REQUIREMENT:
Identify every line of the data below that contains the word "width", and copy each such line.

STORED DATA:

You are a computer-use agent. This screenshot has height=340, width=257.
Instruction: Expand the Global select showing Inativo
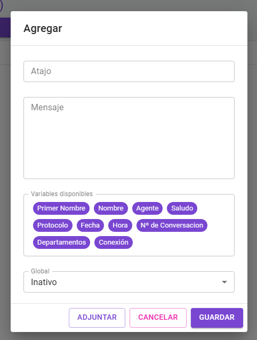(x=129, y=282)
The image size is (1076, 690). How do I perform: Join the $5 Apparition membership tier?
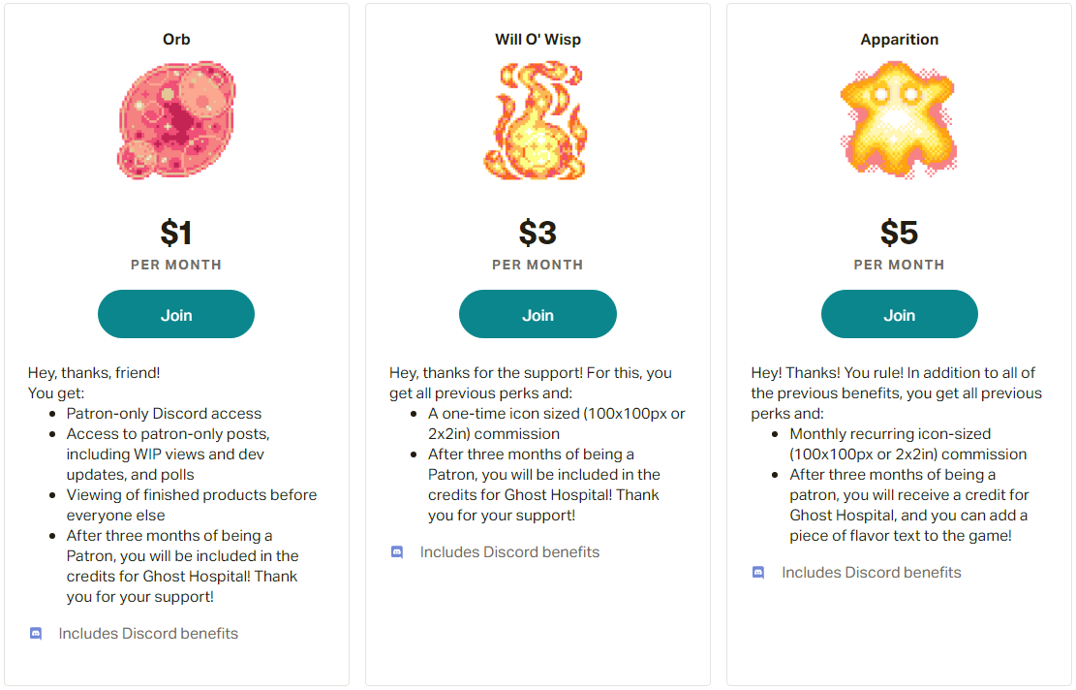[x=899, y=313]
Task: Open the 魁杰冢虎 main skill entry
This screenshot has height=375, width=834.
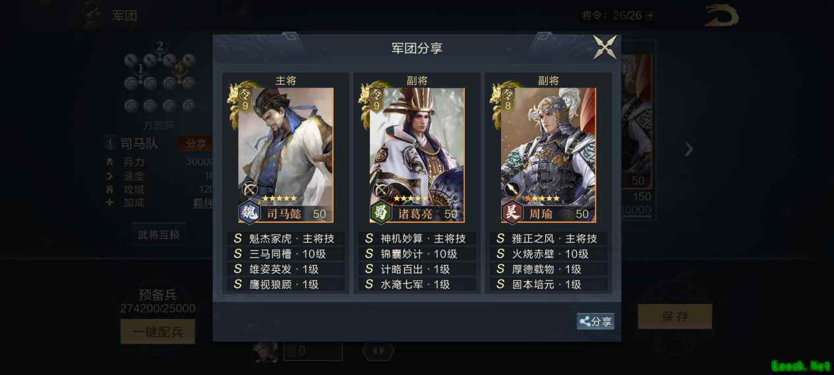Action: coord(285,239)
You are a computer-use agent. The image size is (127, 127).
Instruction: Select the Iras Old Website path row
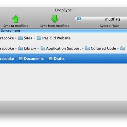click(x=64, y=38)
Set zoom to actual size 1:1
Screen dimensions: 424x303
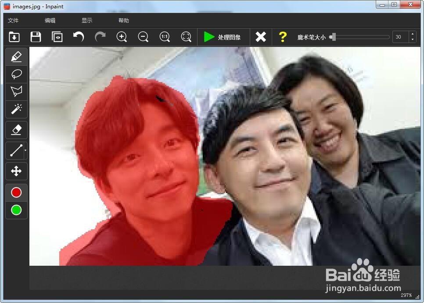(165, 37)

WRITTEN REPLY:
You are a computer-use agent. This screenshot has height=340, width=257.
This screenshot has height=375, width=834.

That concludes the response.